======== Supplied records

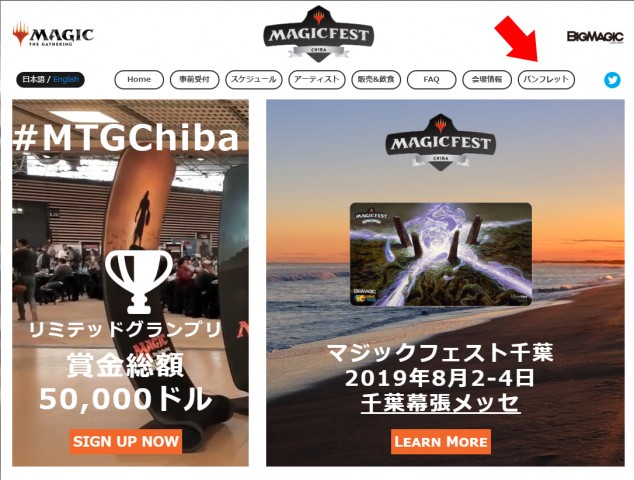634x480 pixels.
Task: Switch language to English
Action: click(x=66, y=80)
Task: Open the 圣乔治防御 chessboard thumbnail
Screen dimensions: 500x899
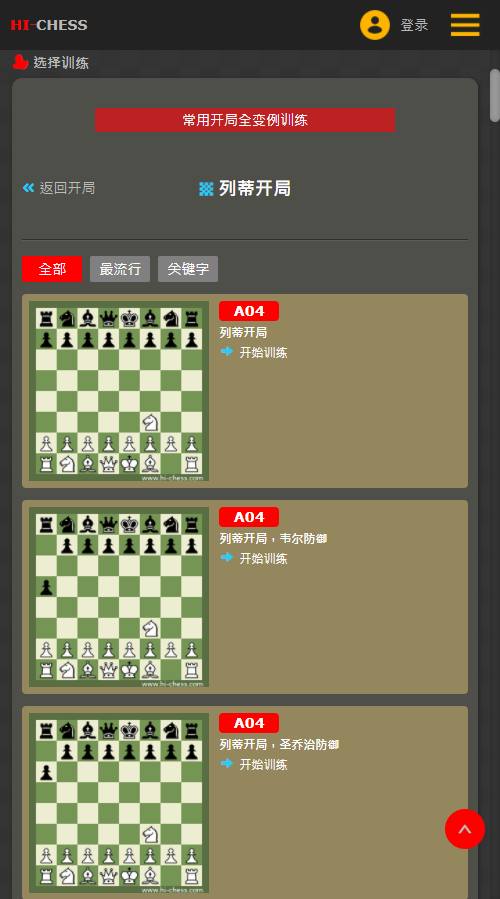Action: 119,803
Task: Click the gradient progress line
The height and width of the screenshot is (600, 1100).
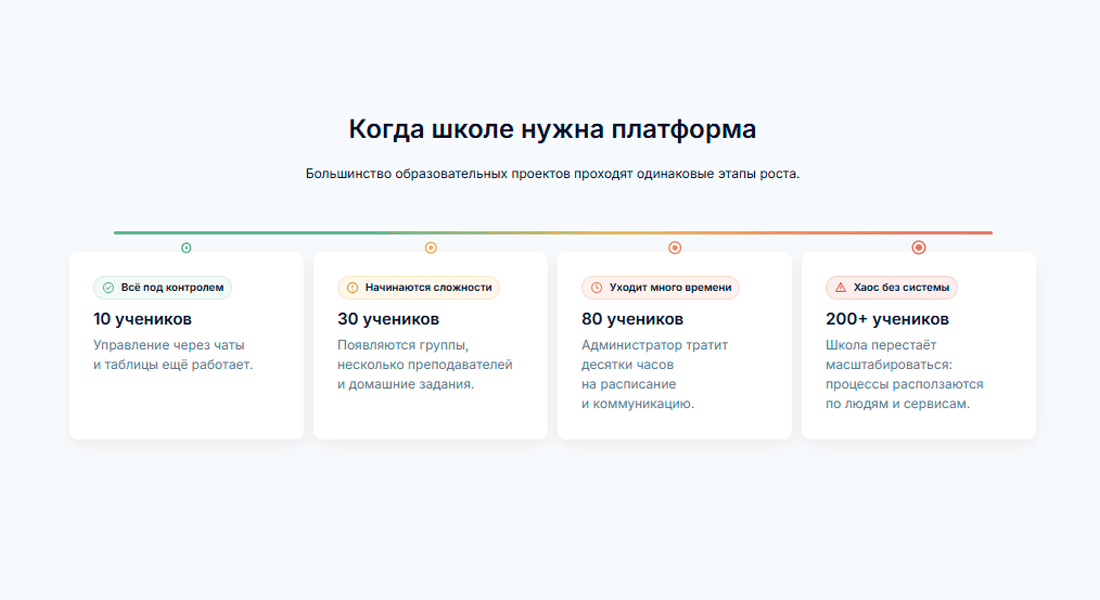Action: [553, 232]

================

Instructions to follow: The lines to retype run from the one containing "Task: Click the gradient progress line" through the last line of the records above; write them exactly and skip the pictures.

Task solution:
Task: Click the gradient progress line
The height and width of the screenshot is (600, 1100).
Action: [553, 232]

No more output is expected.